Are Arabs Anti-Semitic?
Mr. Greenberg writes Slate’s "History Lesson" column and is working on a book about Richard Nixon's place in American politics and culture.Since Sept. 11, many Americans have been surprised by the prevalence and depth of anti-Semitism in the Arab world. Rumors that we recognize instantly as fabrications--such as the claim that 4,000 Jews were warned in advance about the World Trade Center attacks--are accepted unquestioningly in Arab countries. Reporters undergoing Middle East crash courses are discovering that even states at peace with Israel, such as Egypt, routinely propagate anti-Semitic propaganda of a virulence not seen in mainstream Western politics since World War II.

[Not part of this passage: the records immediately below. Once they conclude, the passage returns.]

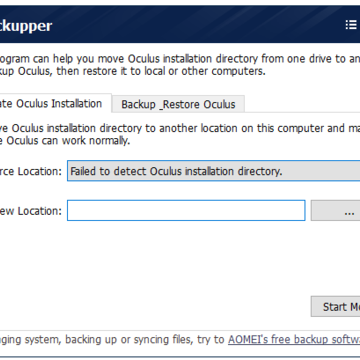Click the separator line above the footer
Screen dimensions: 360x360
tap(180, 330)
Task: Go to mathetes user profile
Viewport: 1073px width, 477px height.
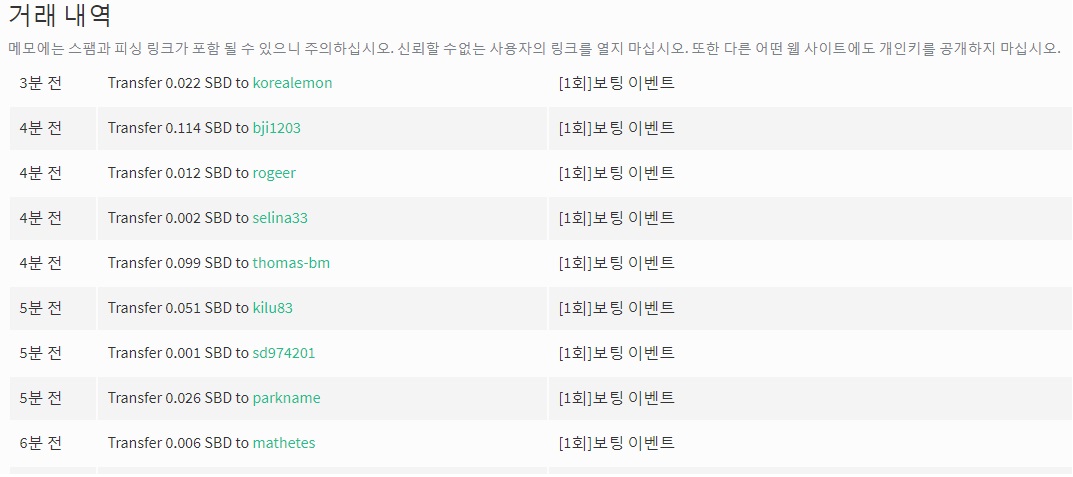Action: [284, 443]
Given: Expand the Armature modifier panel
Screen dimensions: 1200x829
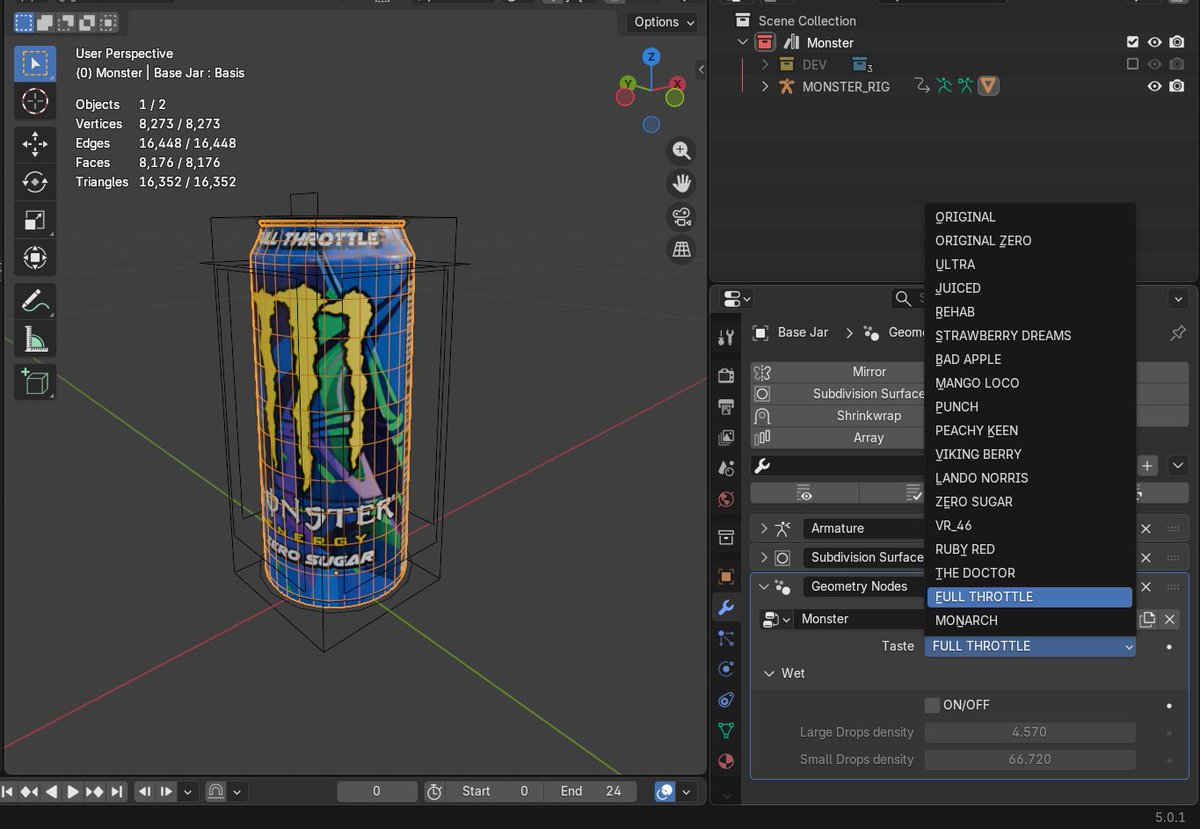Looking at the screenshot, I should [764, 528].
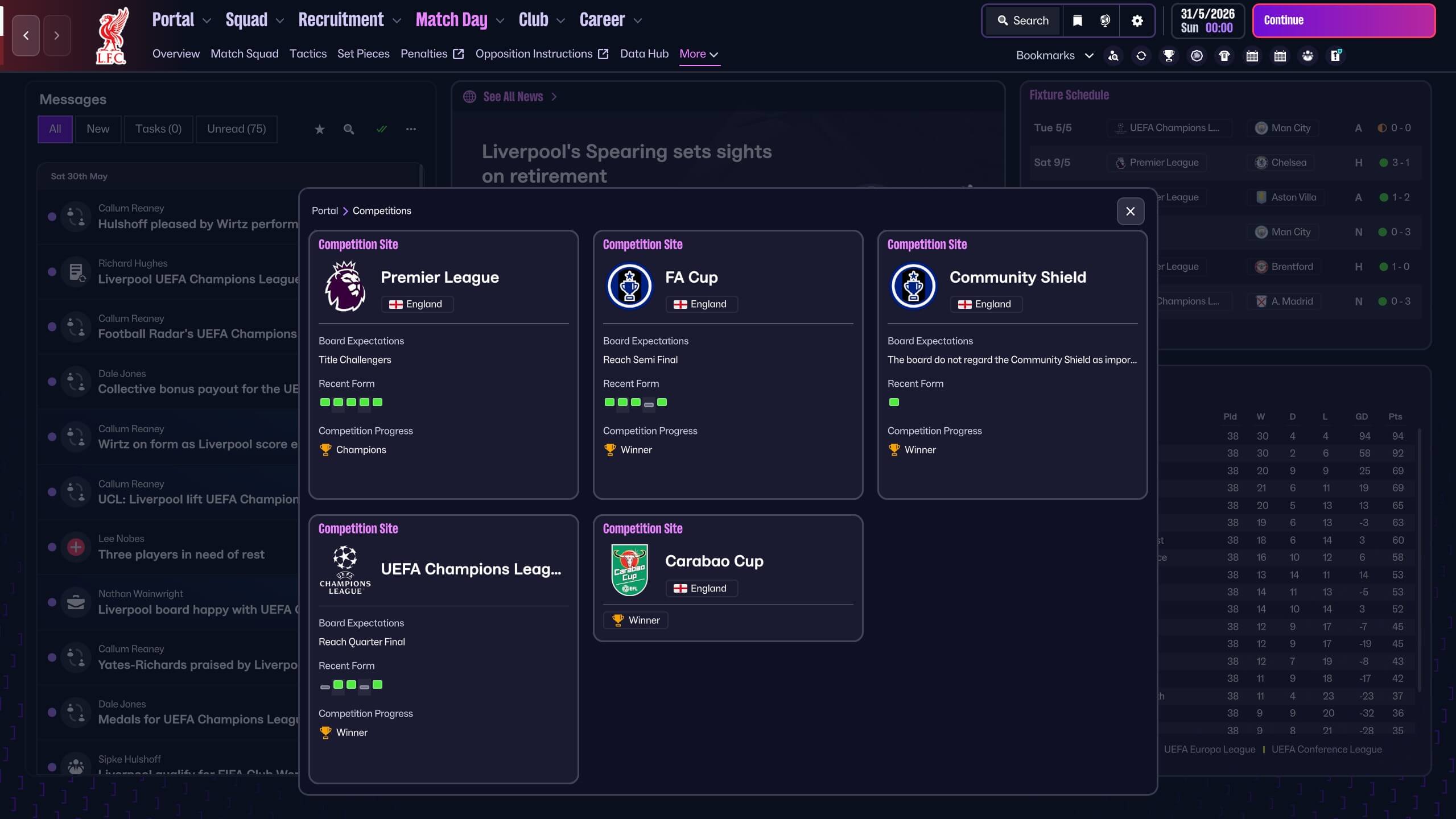This screenshot has height=819, width=1456.
Task: Click the settings gear icon
Action: (x=1137, y=21)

This anti-Semitism isn’t just the sort of everyday stereotyping or genteel snobbery or even official intolerance that’s familiar, if mostly obsolescent, in the West. No, this is the strong stuff: fantasies that Jews ritually slaughter children and oversee secret conspiracies to rule the world. What’s more, unlike, say, Noam Chomsky, most Arab anti-Semites don’t bother with the protestations about how they only oppose Israel’s Palestinian policies and don’t really hate Jews per se. In their usage, Zionist, Israeli, and Jew are pretty much interchangeable terms.

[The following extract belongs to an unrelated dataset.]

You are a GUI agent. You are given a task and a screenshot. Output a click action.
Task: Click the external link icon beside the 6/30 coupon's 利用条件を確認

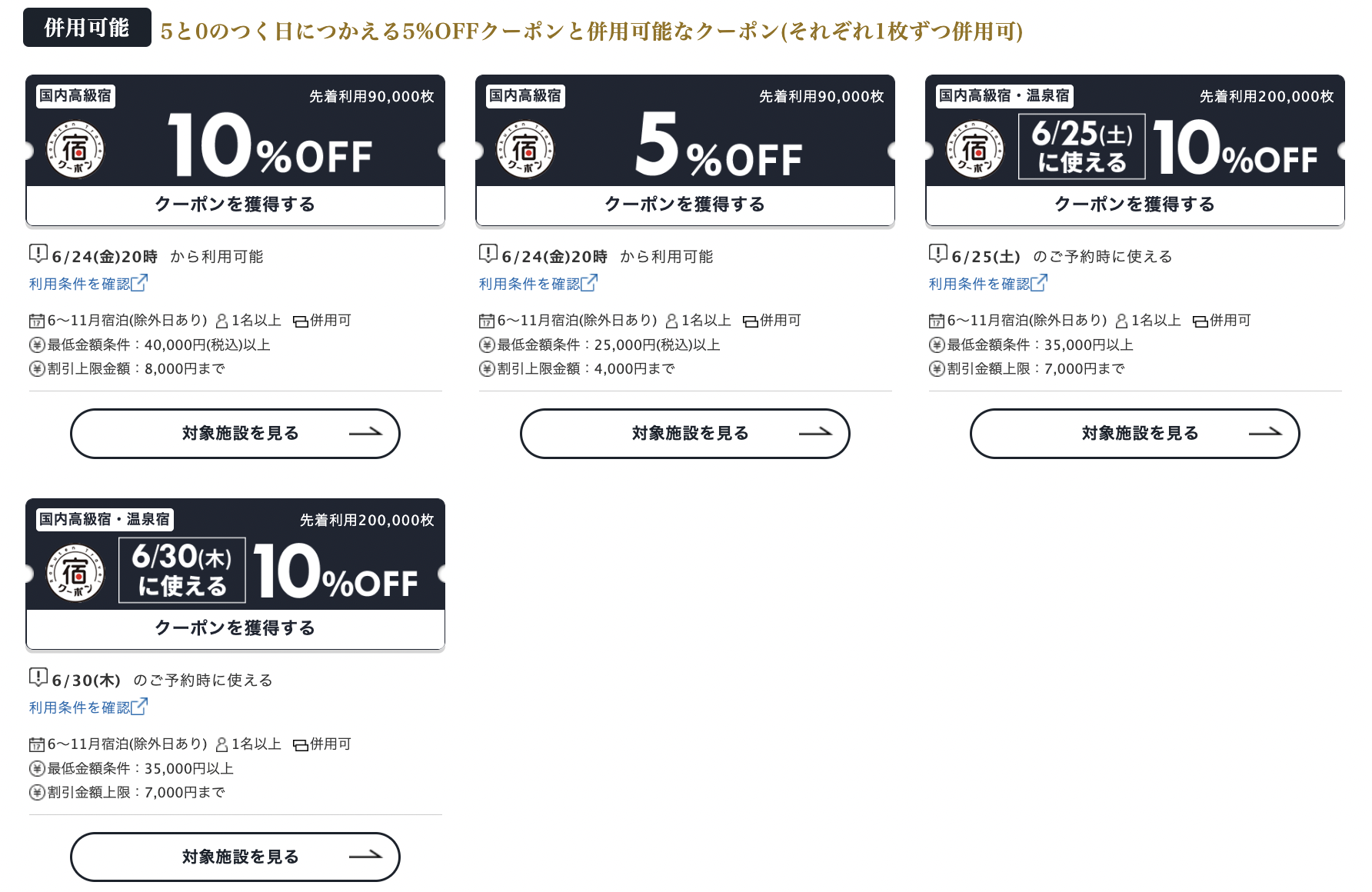139,707
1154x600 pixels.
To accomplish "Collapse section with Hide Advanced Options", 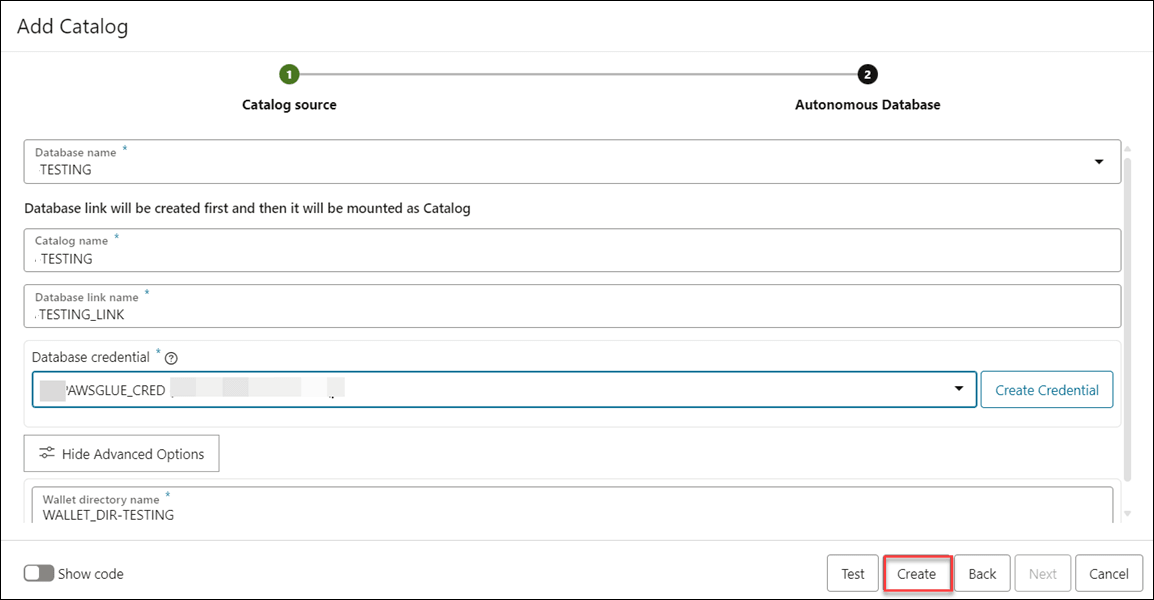I will pos(122,454).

Finally, and most important, Arab anti-Semitism isn’t confined to the fringes of society. Whereas in Israel, as in other Western countries, overt bigotry is scolded, ignored, or kept out of politics, mainstream Arab culture promotes extreme anti-Semitic ideas through schools, newspapers, television, popular culture, and official ideology. It’s hardly even controversial.
Bernard Lewis’s classic book Semites and Anti-Semites provides insight into how this condition came to be. As he notes, anti-Semitism in Arab countries (and non-Arab Islamic states such as Iran) has risen as Jew-hating in the areas formerly known as Christendom has plummeted. For example, whatever one thinks of the extent of anti-Semitism still extant within the Catholic Church, most Westerners consider the 1964 decision by the Second Vatican Council to repudiate claims that Jews killed Christ to be a mark of progress, to say the least. In Islam, however, centuries of teaching that the Jews didn’t kill Christ have now given way to an embrace of the very claims Christians have renounced. When Vatican II convened, it was Arab and Muslim organizations that most vehemently opposed exculpating the Jews of deicide—the Quran notwithstanding.

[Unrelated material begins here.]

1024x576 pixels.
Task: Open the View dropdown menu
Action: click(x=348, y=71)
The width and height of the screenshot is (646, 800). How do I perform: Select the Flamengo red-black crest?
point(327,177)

Traditionally, Islam did not demonize Jews. In Muslim lore, Jews registered as only minor figures, drawing neither special hatred nor fondness. It was Christianity, in fact, whose teachings first propounded anti-Semitism. At first it was a fairly straightforward business: Jews didn’t view Christ as the messiah, and so they were denounced or oppressed. When times got bad, they were exiled or persecuted.
Over time, Christian anti-Semitism acquired a racial dimension along with its religious thrust. This had significant consequences. After all, when Jew-hating was rooted in religion, a Jew could convert to Christianity and become, as it were, fully kosher. But when states began forcing Jews to convert--or face expulsion or execution--the authenticity of the Jews’ conversions became suspect. After Christians conquered Spain from the Muslims in 1492, they forced Jews and Muslims to convert, flee, or die. Many Jews converted yet practiced their old faith secretly, leading church officials to make new rules discriminating against all so-called conversos.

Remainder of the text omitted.